The district court adopted the magistrate’s finding that the trial judge had addressed the petitioner prior to accepting his guilty plea, but there is nothing in the record to support this finding. In agreement with the magistrate, the district court felt that the record and petition were sufficient to permit a decision on petitioner’s claim without the necessity of an evidentiary hearing. Though state court factual findings are presumed correct, when facts material to the constitutional validity of a guilty plea are not adequately developed for review, the federal district court has a duty to expand the record to include omitted material or to hold an evidentiary hearing. Boyd v. Dutton, 405 U.S. 1, 3, 92 S.Ct. 759, 760, 30 L.Ed.2d 755 (1972); Burns v. Wingo, 426 F.2d 227, 228 (6th Cir.1970) (per curiam). The record before the district court did not contain an adequate development of the facts material to determining whether petitioner’s guilty plea was made knowingly and intelligently.

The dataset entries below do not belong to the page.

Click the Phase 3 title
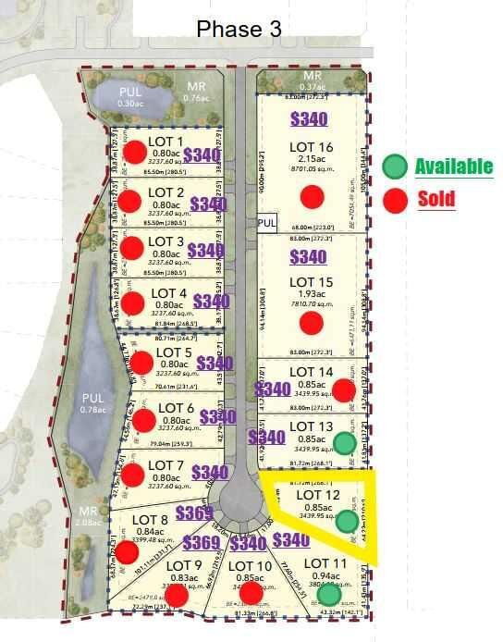239,29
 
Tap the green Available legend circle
395,167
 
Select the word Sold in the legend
436,198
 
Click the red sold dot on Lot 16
312,196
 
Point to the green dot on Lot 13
344,443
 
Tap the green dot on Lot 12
347,522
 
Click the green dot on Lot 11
328,595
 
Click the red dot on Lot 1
136,153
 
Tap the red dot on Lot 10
251,592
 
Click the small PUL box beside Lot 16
267,223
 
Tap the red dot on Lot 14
343,390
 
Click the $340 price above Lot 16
308,118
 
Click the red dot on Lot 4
133,302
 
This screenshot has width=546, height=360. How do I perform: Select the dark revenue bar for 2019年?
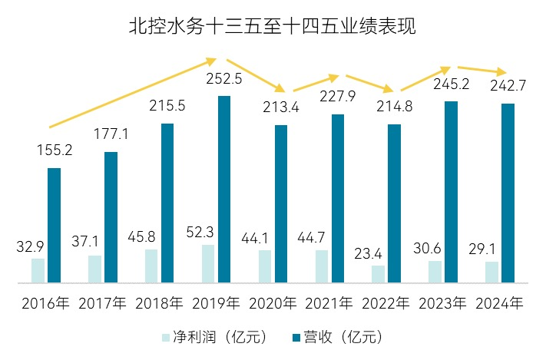click(224, 189)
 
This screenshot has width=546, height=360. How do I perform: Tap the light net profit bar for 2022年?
click(377, 275)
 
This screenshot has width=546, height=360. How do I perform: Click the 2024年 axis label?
click(499, 303)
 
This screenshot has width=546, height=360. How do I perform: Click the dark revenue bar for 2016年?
click(54, 226)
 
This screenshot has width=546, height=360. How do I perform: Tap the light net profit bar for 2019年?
click(207, 264)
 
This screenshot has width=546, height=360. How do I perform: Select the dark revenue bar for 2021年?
click(338, 199)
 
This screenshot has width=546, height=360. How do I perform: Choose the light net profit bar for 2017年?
click(94, 269)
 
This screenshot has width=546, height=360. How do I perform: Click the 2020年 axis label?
click(273, 303)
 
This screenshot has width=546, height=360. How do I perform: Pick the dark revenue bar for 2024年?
click(508, 193)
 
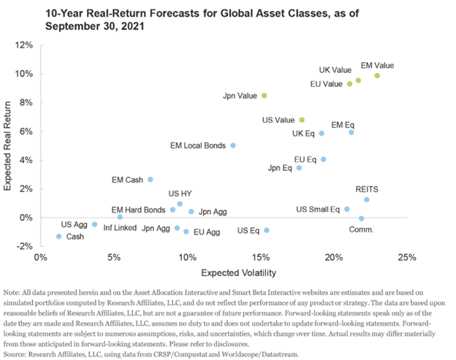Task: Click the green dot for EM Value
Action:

The judgment of the district court is vacated and the cause is remanded to the *1149district court to determine whether there is a transcript of the proceedings in the Jefferson Circuit Court. If such a transcript exists, the district court should reconsider petitioner’s claim in the light of the entire record, including the transcript. If no transcript is available, the district court will conduct an evidentiary hearing to determine whether the plea was intelligently and knowingly made.

APPENDIX

[[Image here]]

*1150[[Image here]]

*1151[[Image here]]






Concurrence Opinion

NATHANIEL R. JONES, Circuit Judge

concurring.

In holding that the petitioner is entitled to a remand on his habeas petition on the issue of whether the guilty plea was knowingly and intelligently made, I concur with the majority. I write separately to express my view that the petitioner’s challenge to the effectiveness of the assistance of counsel received by petitioner may not, necessarily, be without merit. That too, it seems to me, should be the subject of an evidentiary hearing in order to ascertain whether the petitioner adequately waived his right to counsel. If it is true, as petitioner contends, that he did object to going to trial without counsel, and to being tried without counsel, he was entitled to the level of assistance required by McMann v. Richardson, 397 U.S. 759, 90 S.Ct. 1441, 25 L.Ed.2d 763 (1970) and Bradbury v. Wainright, 658 F.2d 1083 (5th Cir.1981), cert. denied 456 U.S. 992, 102 S.Ct. 2275, 73 L.Ed.2d 1288 (1982).

While the majority opinion does not discuss the waiver issue, it does emphasize that the record contains no request for the appointment of counsel or affidavit of indigency or motions for further continuance. Such references, comprised as they are of negatives, are insufficient to show an affirmative, knowing and intelligent waiver of a right as important as the right to counsel. This is so since we must entertain “every reasonable presumption against the waiver of this fundamental constitutional right.” U.S. v. Johnson, 659 F.2d 415, 416 (4th Cir.1981). For this reason, I would include this issue for exploration at the remand hearing.